### Исходный текст:
■ ■ ■ ■ ■ ■ ■

Кто-то сочтёт это сказкой, а я так верю в неё безусловно. В своё время я был поражён, узнав, что, оказывается, убийца Пушкина Дантес и убийца Лермонтова Мартынов были приятелями! Вот так совпадение!.. Или не бывает таких совпадений? Или кто-то прекрасно сознавал, чем для России являются Пушкин и Лермонтов, и — принял меры?

Что касается Есенина, то сейчас, кажется, никто не сомневается, что меры были приняты. Враждующие группировки в большевистском руководстве ожесточённо воевали за поэта: кого он поддержит? С кем он будет? С Троцким? С Бухариным? В конце концов решили: «Так не достанься же ты никому!» Сомнительная польза от Есенина как политического союзника намного перекрывалась несомненным вредом от него, как от русского поэта. Поэта уже при жизни признанного, любимого Россией. Поэта, в котором Россия снова обрела свой голос. Поэта, о котором даже его непримиримый творческий противник, Маяковский, сказал: «У народа, у языкотворца умер звонкий забулдыга-подмастерье». Быть в подмастерьях у Народа — это очень высоко, этого только единицы достойны, и Маяковский знал, что говорит.

■ ■ ■ ■ ■ ■ ■

### Что требуется:
Перечислите фамилии всех людей, упомянутых в тексте о гибели русских поэтов. Строки ниже никак не связаны с этим текстом.

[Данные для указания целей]
■ ■ ■ ■ ■ ■ ■

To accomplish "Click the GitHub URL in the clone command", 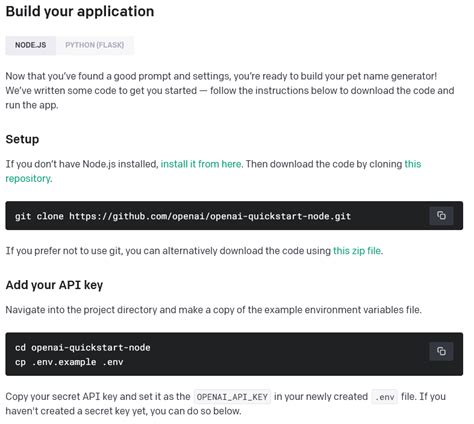I will tap(210, 216).
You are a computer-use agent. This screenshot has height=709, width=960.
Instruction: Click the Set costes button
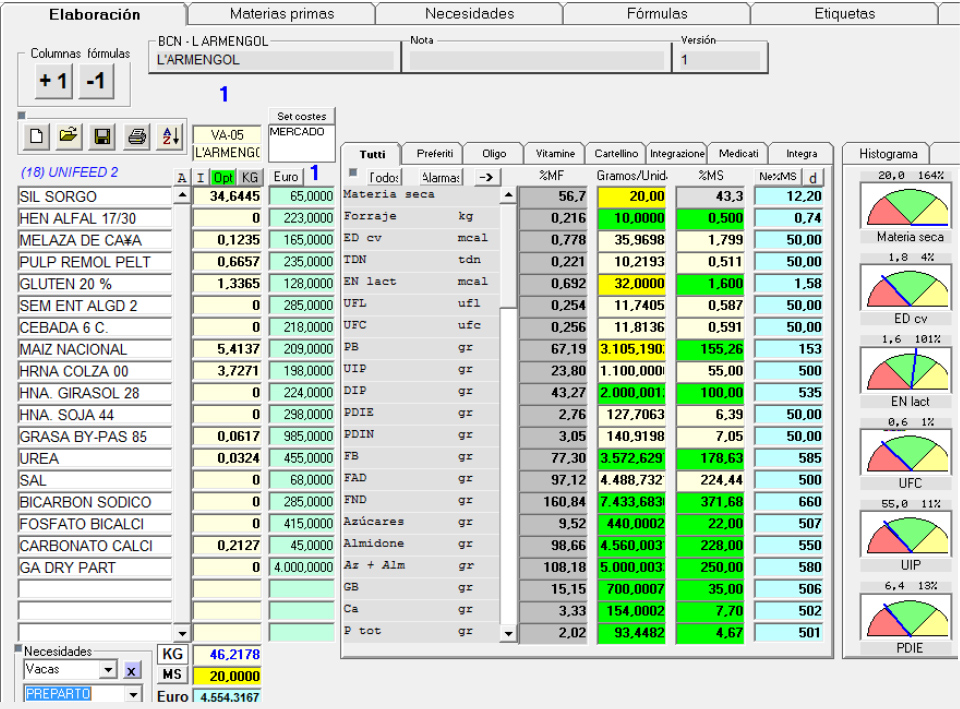pos(301,117)
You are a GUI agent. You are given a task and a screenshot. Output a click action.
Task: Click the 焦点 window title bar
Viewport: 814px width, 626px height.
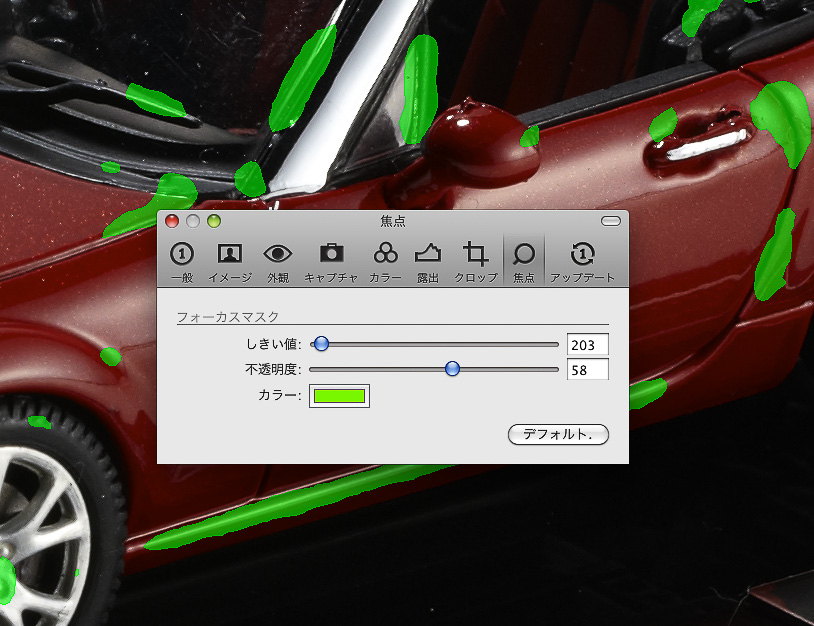[x=393, y=221]
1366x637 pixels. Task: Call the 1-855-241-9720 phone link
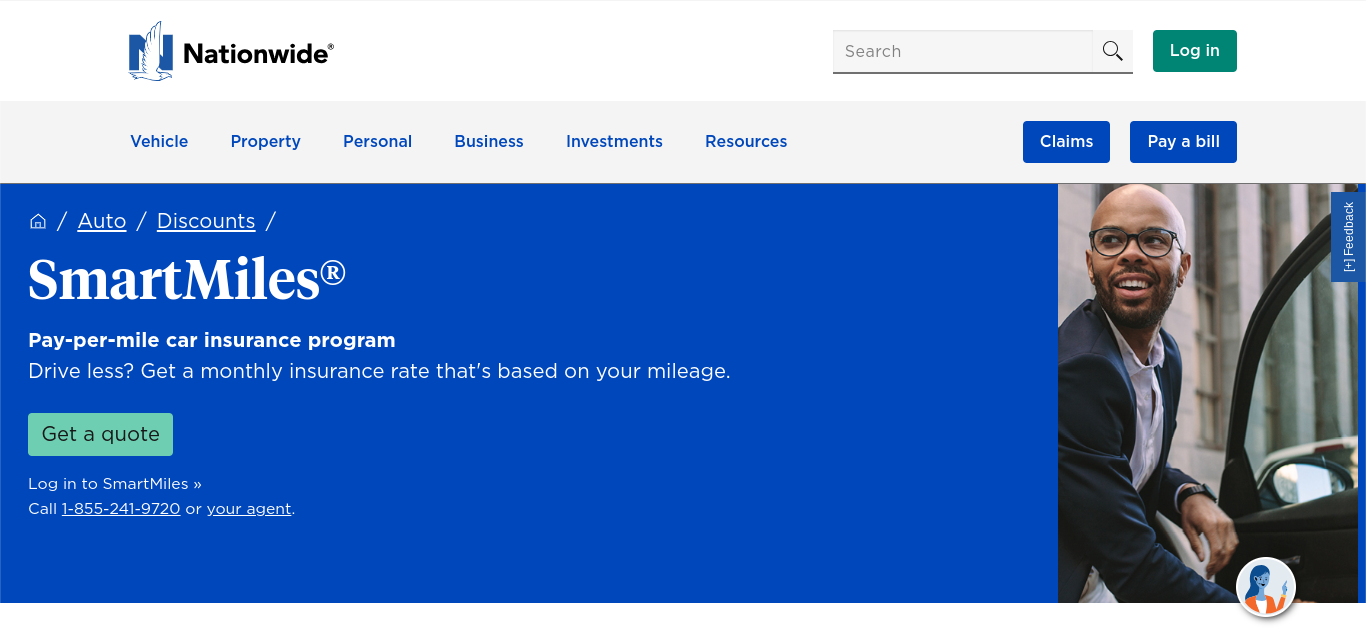(x=121, y=509)
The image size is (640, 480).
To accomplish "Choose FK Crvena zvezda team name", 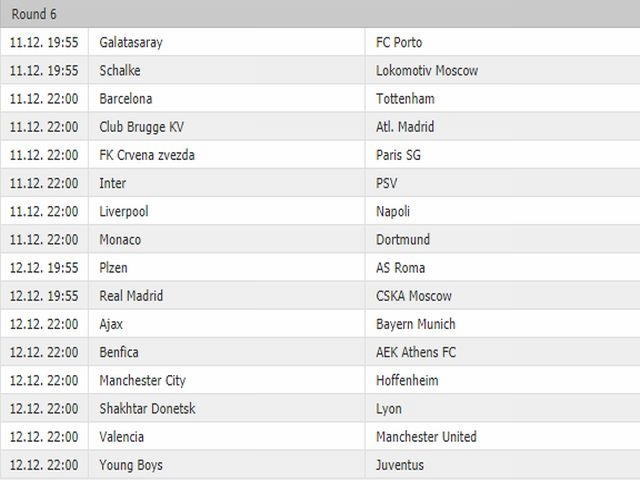I will 147,155.
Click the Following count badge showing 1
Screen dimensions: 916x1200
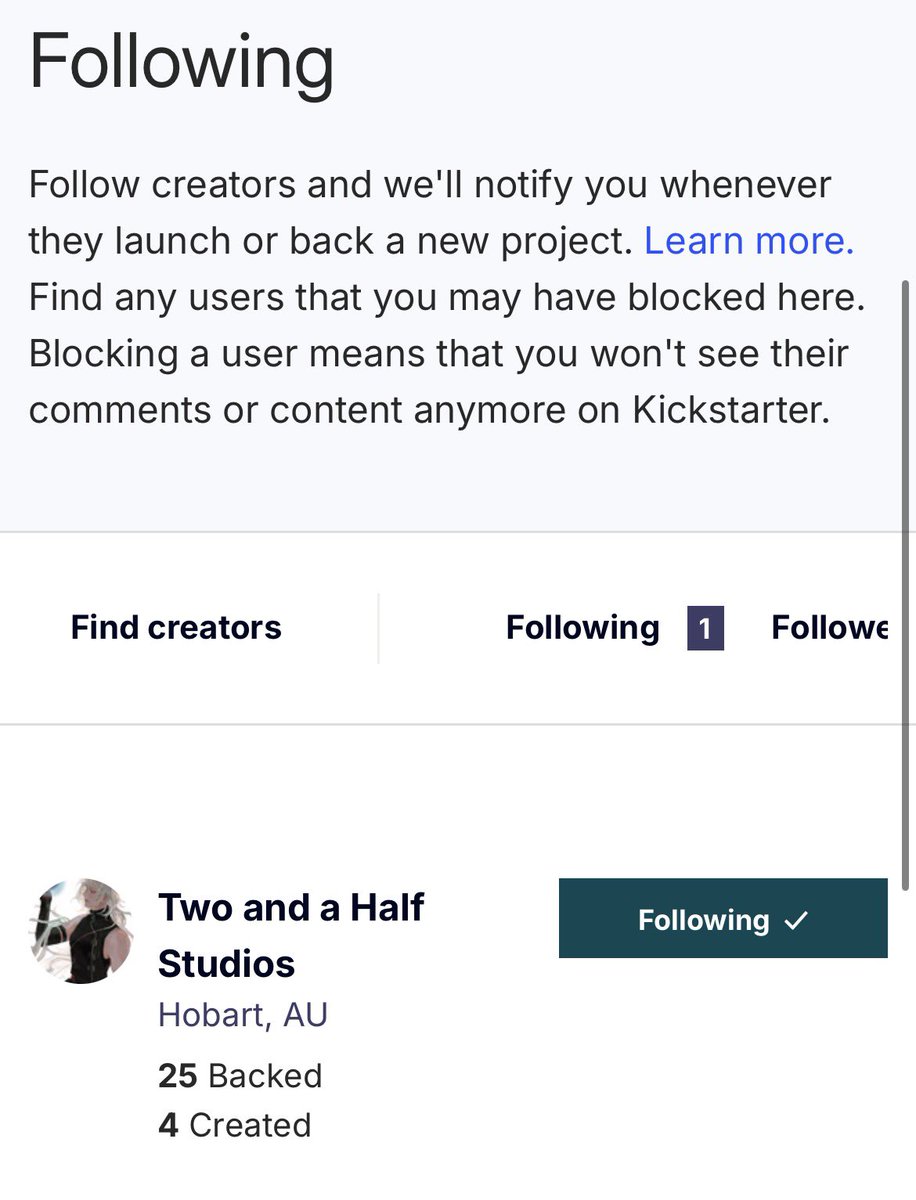pyautogui.click(x=705, y=628)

■ ■ ■ ■ ■ ■ ■

### Ответ к заданию:
Пушкин, Дантес, Лермонтов, Мартынов, Есенин, Троцкий, Бухарин, Маяковский.